Los espectaculares avances en las ciencias básicas –algunas, como la genética tienen su origen en esta época–, suponen sin duda una nueva revolución científica. Esto resulta especialmente cierto en el campo de la física. En un periodo de veinte años, de 1895 a 1915, comenzando con el descubrimiento de los rayos X por Röntgen y culminando en la teoría general de la relatividad de Einstein, todo el edificio de la física newtoniana, considerado hasta entonces el más impresionante y seguro logro del pensamiento científico, fue puesto en duda y finalmente reemplazado por un nuevo modelo. Y lo mismo ocurre en el estudio del hombre y de la sociedad. Especialmente populares fueron los trabajos de Sigmund Freud, que publicó La interpretación de los sueños justo en el cambio de siglo. Pero el vuelco en la psicología que estos representaron tuvo un paralelo no menos importante en otras muchas disciplinas, que como ella experimentan una auténtica refundación. Tal es el caso, por ejemplo, de la antropología, con los estudios sobre mitos y rituales de James Frazer, cuya obra La rama dorada tendrá una extraordinaria influencia en todo el pensamiento posterior. Los trabajos de historia de Wilhelm Dilthey y los de sociología de Max Weber y Emile Durkheim suponen un vuelco equivalente en estos campos, con la superación de las tesis.

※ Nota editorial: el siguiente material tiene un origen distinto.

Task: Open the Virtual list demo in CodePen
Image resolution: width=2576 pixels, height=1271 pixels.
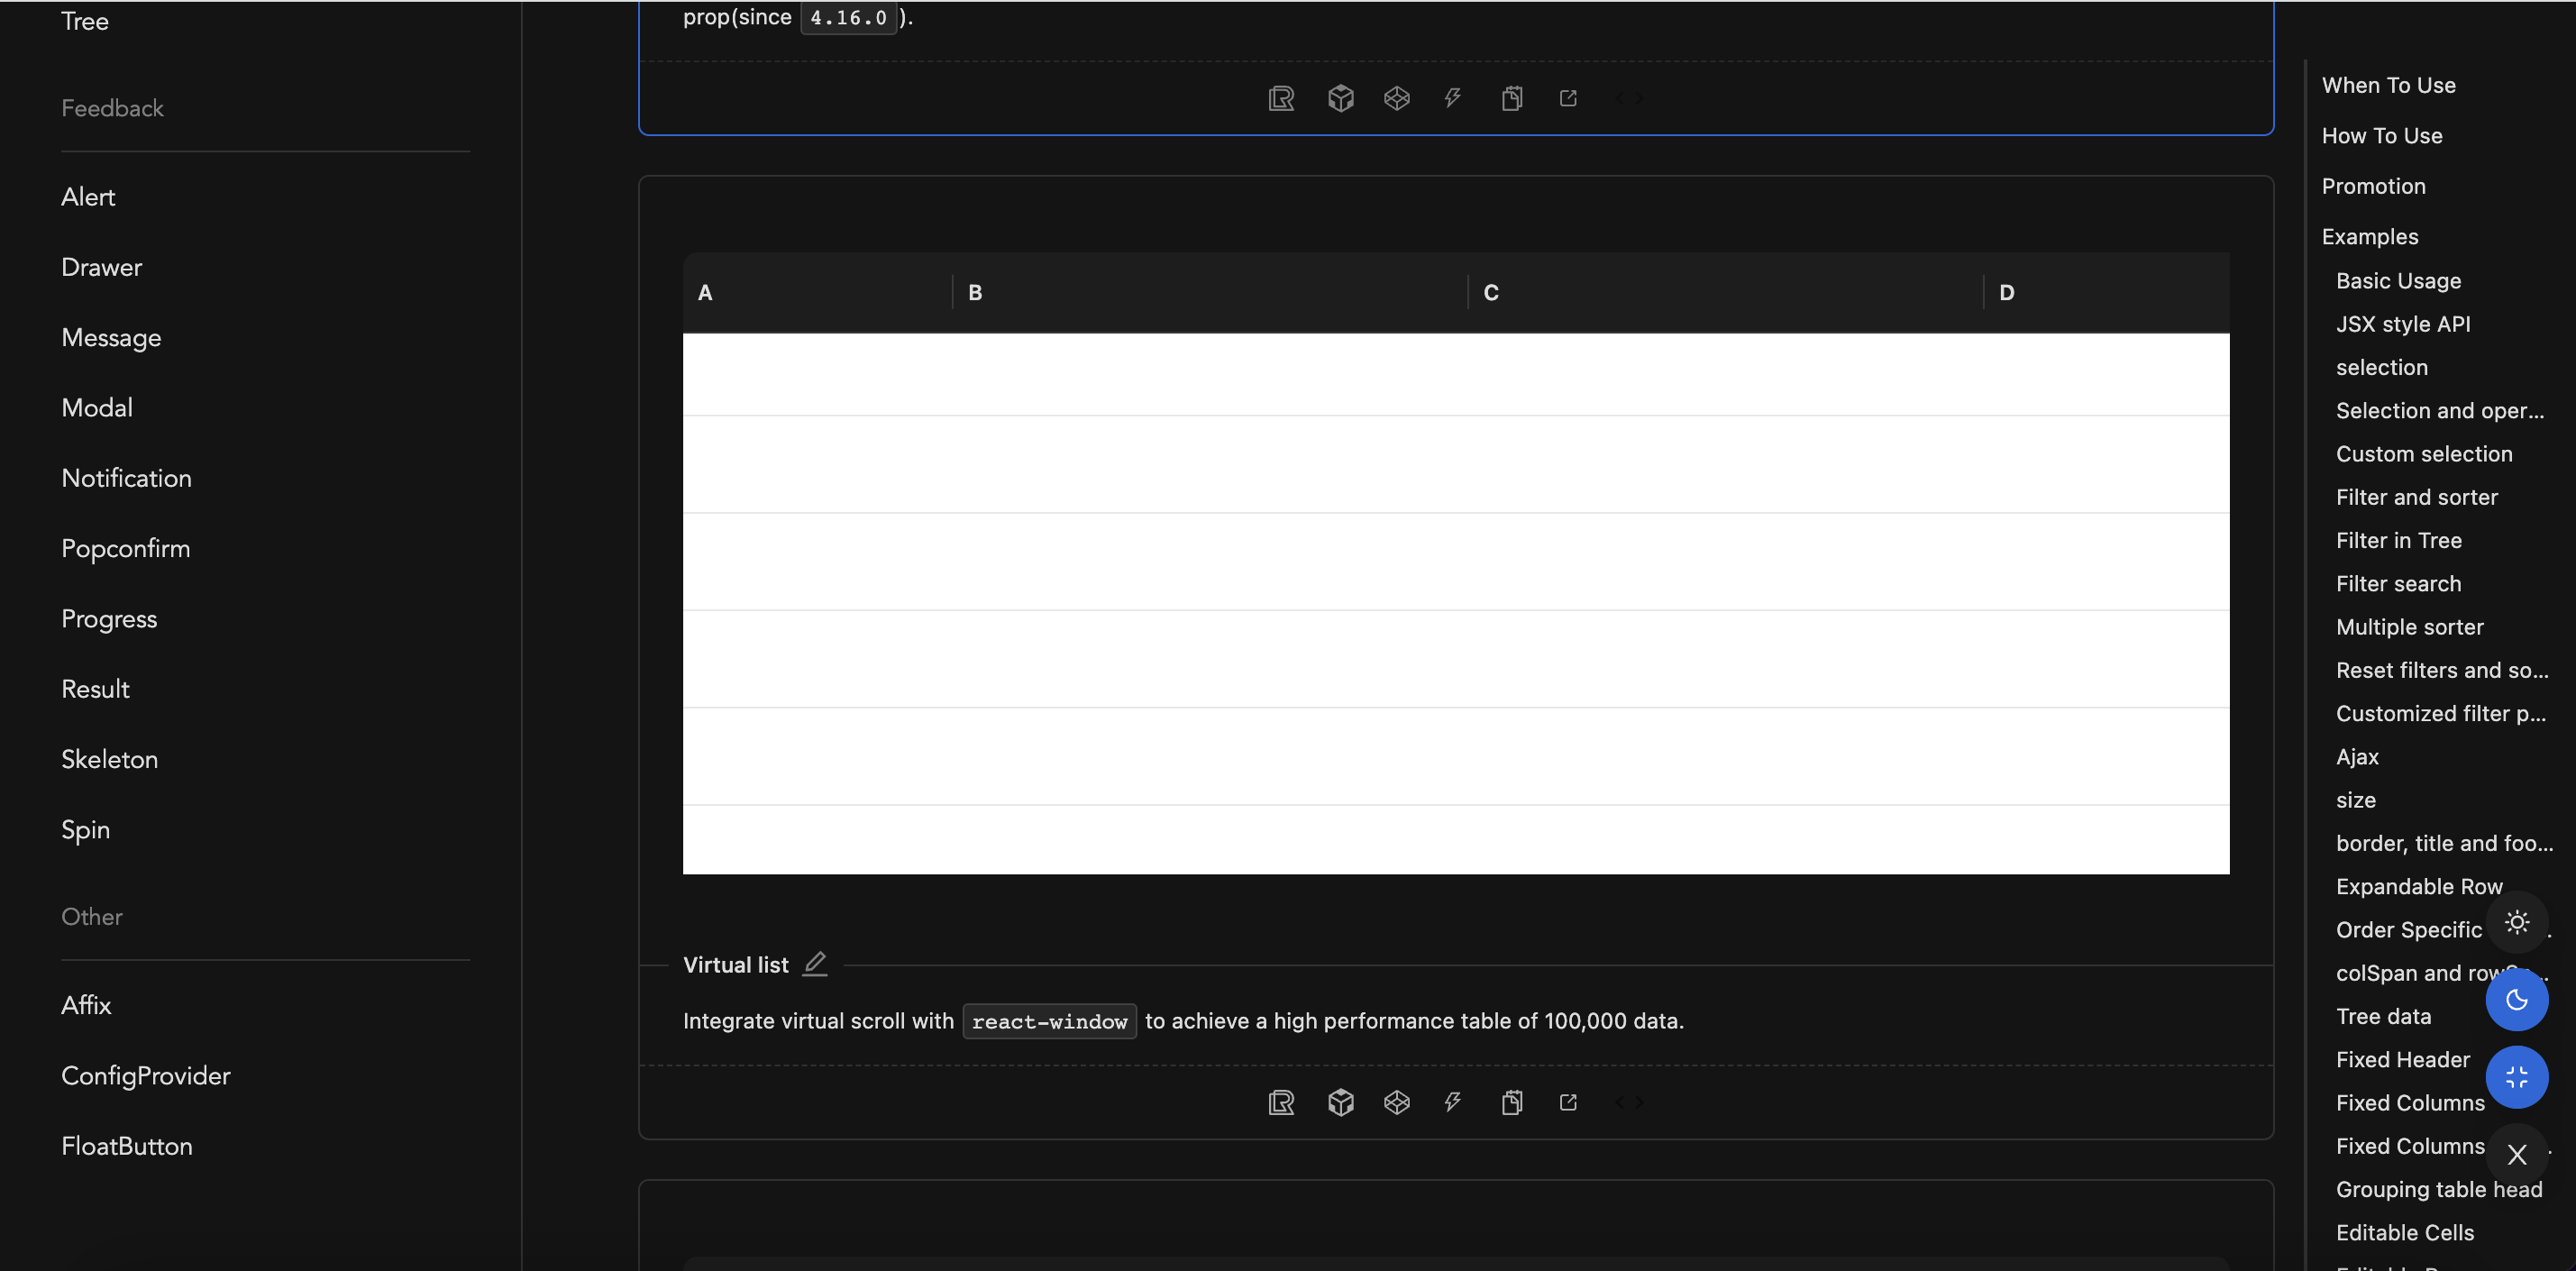Action: click(x=1396, y=1102)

Desmontan las tesis positivistas y deterministas sobre el comportamiento humano y social, y la demostración de que las creencias colectivas se basan en la interdependencia de los individuos, y que estos, al tratar de mejorar su situación personal, entran en conflicto con aquellas.
La filosofía también sufre una profunda transformación. Se abandona la construcción de grandes sistemas generales, y siguiendo la senda de Schopenhauer, la reflexión se orienta al estudio de la esencia del ser humano. Bergson estudia la percepción, la memoria y la intuición, y analiza las implicaciones resultantes de las teorías de Darwin, que también, en otro sentido, interpreta Herbert Spencer, considerado uno de los promotores del llamado darwinismo social. Este justifica las diferencias humanas malinterpretando el concepto de selección natural de Darwin, y tendrá un efecto muy negativo en la sociedad al fomentar actitudes elitistas y racistas que afectarán principalmente a la comunidad judía europea.
El positivismo, del que el darwinismo social puede considerarse una perversión, había tratado de remplazar la religión con una moralidad secular y universal de origen kantiano. Contra este concepto se reveló Friedrich Nietzsche, cuyos escritos, publicados entre 1871 y 1887, alcanzaron una inusitada popularidad. Según él, la moralidad kantiana era igual de opresiva que la cristiana, pues la igualdad requería que el bien del individuo se subordinara al bien de todos, por lo que el bien moral resultaba ser simplemente lo conveniente para la sociedad. La sociedad, en virtud de su propio interés, sometía al individuo mediante el miedo, y expulsaba o eliminaba a los que no se sometían. El individuo audaz debía negarse a someterse, negar que la moralidad fuera algo independiente de su propia voluntad, y tratar de generar sus propios valores morales.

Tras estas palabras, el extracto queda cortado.